Example: An enterprise allocates a physical storage system to several business departments. These
business departments manage and allocate their own storage resources while meeting the requirement
for secure storage resource access and isolation.
2.2.4.3 SmartQoS
SmartQoS is an intelligent service quality control feature developed by Huawei. It dynamically
allocates storage system resources to meet the performance requirement of certain applications.

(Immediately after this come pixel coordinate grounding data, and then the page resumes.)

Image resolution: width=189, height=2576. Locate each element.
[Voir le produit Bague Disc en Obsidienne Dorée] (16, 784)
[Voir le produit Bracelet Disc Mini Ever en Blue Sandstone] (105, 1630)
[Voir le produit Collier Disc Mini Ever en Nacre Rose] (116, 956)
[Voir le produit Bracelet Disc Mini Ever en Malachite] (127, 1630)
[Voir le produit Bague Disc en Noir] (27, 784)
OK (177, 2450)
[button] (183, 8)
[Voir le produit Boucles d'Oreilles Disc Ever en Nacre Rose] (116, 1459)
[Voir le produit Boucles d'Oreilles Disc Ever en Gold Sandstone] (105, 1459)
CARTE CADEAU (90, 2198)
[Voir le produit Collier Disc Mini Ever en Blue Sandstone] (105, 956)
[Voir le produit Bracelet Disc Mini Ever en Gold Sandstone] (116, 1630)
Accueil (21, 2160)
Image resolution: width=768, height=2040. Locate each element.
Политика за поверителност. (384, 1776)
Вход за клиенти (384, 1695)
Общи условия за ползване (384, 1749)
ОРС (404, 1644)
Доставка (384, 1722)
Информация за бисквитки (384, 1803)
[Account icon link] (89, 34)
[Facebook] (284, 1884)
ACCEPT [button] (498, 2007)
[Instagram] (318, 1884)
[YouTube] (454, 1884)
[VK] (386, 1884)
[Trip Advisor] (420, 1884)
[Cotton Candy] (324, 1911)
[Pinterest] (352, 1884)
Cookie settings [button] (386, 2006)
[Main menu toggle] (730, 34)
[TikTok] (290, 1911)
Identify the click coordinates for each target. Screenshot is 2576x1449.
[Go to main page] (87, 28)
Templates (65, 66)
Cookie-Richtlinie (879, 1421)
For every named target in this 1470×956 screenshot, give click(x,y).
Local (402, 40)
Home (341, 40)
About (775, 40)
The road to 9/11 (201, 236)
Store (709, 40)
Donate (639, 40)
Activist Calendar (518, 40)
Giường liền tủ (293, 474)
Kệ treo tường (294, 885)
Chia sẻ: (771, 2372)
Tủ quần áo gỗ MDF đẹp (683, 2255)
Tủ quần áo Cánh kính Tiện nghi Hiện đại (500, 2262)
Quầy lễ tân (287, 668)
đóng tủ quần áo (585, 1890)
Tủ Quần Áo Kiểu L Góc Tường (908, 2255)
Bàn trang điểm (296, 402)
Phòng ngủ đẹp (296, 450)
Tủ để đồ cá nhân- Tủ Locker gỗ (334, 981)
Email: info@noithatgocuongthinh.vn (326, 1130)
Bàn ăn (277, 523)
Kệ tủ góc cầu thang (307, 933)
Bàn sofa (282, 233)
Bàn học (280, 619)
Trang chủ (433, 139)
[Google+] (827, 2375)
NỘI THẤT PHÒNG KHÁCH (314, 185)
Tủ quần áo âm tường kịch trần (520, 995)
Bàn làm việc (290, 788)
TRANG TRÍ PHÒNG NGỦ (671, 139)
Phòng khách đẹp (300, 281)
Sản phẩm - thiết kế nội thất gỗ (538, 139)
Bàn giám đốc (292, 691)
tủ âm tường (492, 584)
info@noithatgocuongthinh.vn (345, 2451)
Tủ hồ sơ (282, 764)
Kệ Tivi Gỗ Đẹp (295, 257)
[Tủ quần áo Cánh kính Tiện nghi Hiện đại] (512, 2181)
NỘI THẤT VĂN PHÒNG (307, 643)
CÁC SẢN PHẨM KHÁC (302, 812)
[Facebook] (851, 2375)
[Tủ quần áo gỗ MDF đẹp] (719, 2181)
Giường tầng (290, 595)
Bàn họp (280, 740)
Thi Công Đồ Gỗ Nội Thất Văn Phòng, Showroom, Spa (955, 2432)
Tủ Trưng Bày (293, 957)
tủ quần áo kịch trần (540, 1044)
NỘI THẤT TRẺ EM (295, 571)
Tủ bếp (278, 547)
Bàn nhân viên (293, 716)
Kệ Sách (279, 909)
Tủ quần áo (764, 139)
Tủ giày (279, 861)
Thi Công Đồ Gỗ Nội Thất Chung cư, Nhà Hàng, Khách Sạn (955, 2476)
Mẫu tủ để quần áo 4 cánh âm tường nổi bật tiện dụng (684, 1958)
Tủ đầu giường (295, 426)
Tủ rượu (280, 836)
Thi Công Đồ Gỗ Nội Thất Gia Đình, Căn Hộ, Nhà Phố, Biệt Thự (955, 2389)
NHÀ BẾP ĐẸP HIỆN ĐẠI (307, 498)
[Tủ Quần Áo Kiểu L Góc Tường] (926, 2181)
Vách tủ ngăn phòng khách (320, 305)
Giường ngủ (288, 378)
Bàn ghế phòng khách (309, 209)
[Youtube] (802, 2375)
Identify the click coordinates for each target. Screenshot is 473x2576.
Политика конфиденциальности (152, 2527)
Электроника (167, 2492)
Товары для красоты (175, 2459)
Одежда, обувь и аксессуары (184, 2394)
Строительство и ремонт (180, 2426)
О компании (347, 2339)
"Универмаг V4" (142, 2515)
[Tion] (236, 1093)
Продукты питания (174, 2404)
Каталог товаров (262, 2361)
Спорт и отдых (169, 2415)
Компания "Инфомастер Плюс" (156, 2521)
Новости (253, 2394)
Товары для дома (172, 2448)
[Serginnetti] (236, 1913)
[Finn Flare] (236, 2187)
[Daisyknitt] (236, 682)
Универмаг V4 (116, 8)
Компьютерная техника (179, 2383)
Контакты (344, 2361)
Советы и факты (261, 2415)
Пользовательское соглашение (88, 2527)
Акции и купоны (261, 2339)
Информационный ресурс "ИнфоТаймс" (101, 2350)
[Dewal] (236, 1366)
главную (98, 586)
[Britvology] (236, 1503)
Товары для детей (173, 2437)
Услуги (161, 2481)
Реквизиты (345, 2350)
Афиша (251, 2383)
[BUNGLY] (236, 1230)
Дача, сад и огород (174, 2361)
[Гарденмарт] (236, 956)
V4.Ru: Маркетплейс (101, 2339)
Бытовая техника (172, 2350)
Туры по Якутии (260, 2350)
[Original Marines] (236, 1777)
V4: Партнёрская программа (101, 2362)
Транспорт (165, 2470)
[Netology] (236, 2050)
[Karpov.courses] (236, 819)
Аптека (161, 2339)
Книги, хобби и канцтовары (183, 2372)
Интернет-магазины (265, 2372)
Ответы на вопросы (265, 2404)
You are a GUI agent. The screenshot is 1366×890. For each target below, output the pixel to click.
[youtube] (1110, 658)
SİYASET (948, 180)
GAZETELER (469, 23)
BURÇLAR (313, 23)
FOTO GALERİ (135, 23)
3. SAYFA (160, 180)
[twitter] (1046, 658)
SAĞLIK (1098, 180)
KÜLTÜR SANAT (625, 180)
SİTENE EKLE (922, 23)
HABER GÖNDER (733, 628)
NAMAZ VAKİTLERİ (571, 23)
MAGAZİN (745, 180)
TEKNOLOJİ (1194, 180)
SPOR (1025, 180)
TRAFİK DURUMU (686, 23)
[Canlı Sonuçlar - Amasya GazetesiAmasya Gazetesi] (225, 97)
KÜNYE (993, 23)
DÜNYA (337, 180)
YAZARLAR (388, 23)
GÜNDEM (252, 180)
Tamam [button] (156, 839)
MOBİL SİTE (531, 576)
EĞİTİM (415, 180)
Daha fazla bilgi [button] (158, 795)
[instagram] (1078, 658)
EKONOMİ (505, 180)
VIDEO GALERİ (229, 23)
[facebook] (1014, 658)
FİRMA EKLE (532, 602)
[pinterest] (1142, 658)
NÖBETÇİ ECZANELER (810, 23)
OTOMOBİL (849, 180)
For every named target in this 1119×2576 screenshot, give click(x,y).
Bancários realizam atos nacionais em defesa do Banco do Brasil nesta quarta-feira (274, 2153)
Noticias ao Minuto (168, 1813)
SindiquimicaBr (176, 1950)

SmartQoS extended the information lifecycle management (ILM) strategy to control the performance
level for each application within a storage system. SmartQoS is an essential add-on to a storage
system, especially when certain applications have demanding SLA requirements. In a storage system
serving two or more applications, SmartQoS helps derive the maximum value from the storage
system:
SmartQoS controls the performance level for each application, preventing interference between
applications and ensuring the performance of mission-critical applications.
SmartQoS prioritizes mission-critical applications in storage resource allocation by limiting the
resources allocated to non-critical applications.
SmartQoS applies to LUNs (block services) and file systems (file services).
SmartQoS dynamically allocates storage resources to ensure performance for mission-critical services
and high-priority users.
Ensuring Performance for Mission-Critical Services
SmartQoS is useful in specifying the performance objectives for different services to guarantee
the normal operation of mission-critical services.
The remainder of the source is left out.